Né en 1941, à Batna, dans le nord-est algérien, Liamine Zeroual a 16 ans quand il prend les armes pour la lutte pour la libération de l’Algérie. L’indépendance acquise, il s’engage dans l’armée, avec un cursus militaire dans l’ex-Union soviétique, en Égypte et en France.
Liamine Zeroual grimpe les échelons jusqu’au grade de général, puis commandant des forces terrestres algériennes, en 1989. Ce sera une promotion de courte durée puisqu’il quitte le poste la même année, à cause de divergences avec sa hiérarchie sur l’organisation de l’armée nationale.
Quatre ans plus tard, le militaire devient ministre de la Défense, alors que débutent les « années de plomb », à savoir, la tristement célèbre « décennie noire » qui opposera l’armée algérienne aux groupes intégristes dont le Front islamique du salut et causera la mort de centaines de milliers de personnes.
En 1995, Liamine Zeroual est élu haut la main, lors de la première présidentielle pluraliste du pays. Son dialogue avec les islamistes agace une partie de l’armée, d’autant que les massacres de civils perdurent, parfois jusqu’aux portes de la capitale.
Trois ans plus tard, épuisé par la tâche, il annonce sa démission et appelle à une présidentielle anticipée, remportée par Abdelaziz Bouteflika en 1999. Liamine Zeroual s’était retiré de la politique et était resté très populaire en Algérie.
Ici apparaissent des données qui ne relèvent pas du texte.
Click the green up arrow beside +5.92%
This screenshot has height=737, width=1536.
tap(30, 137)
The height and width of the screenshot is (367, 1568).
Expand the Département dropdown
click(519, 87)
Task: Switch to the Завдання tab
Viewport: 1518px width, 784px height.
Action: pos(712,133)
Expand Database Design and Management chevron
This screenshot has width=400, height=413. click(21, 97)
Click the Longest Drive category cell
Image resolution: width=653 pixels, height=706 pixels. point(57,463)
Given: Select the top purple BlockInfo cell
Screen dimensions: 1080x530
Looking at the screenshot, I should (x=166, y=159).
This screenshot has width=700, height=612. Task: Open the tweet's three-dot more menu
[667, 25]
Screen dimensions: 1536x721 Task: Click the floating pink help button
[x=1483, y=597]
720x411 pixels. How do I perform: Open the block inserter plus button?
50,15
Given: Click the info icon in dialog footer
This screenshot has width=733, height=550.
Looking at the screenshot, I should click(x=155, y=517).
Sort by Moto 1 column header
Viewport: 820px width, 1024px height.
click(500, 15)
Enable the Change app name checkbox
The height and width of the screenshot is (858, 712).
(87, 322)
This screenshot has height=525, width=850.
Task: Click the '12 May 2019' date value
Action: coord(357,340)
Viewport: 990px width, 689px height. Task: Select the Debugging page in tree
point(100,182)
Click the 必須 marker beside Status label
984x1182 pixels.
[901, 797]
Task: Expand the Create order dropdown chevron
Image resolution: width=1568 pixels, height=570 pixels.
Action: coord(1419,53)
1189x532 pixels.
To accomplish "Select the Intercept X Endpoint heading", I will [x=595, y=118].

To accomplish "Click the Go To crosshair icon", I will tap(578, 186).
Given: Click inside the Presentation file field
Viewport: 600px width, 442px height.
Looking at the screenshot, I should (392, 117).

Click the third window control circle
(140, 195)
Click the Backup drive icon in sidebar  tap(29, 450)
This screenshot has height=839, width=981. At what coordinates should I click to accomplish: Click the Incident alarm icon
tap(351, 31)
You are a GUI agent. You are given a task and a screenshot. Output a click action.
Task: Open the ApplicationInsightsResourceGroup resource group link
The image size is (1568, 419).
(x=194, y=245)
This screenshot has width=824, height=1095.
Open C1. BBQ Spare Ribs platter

La présidence de la République a annoncé « avec tristesse le décès de l’ancien président de la République, le moudjahid Liamine Zeroual, à l’hôpital militaire Mohamed Seghir Nekkache à Alger (…) après un combat contre une maladie grave ». Pendant le deuil national de trois jours, les drapeaux seront mis en berne « sur l’ensemble du territoire national et dans les représentations diplomatiques à l’étranger ».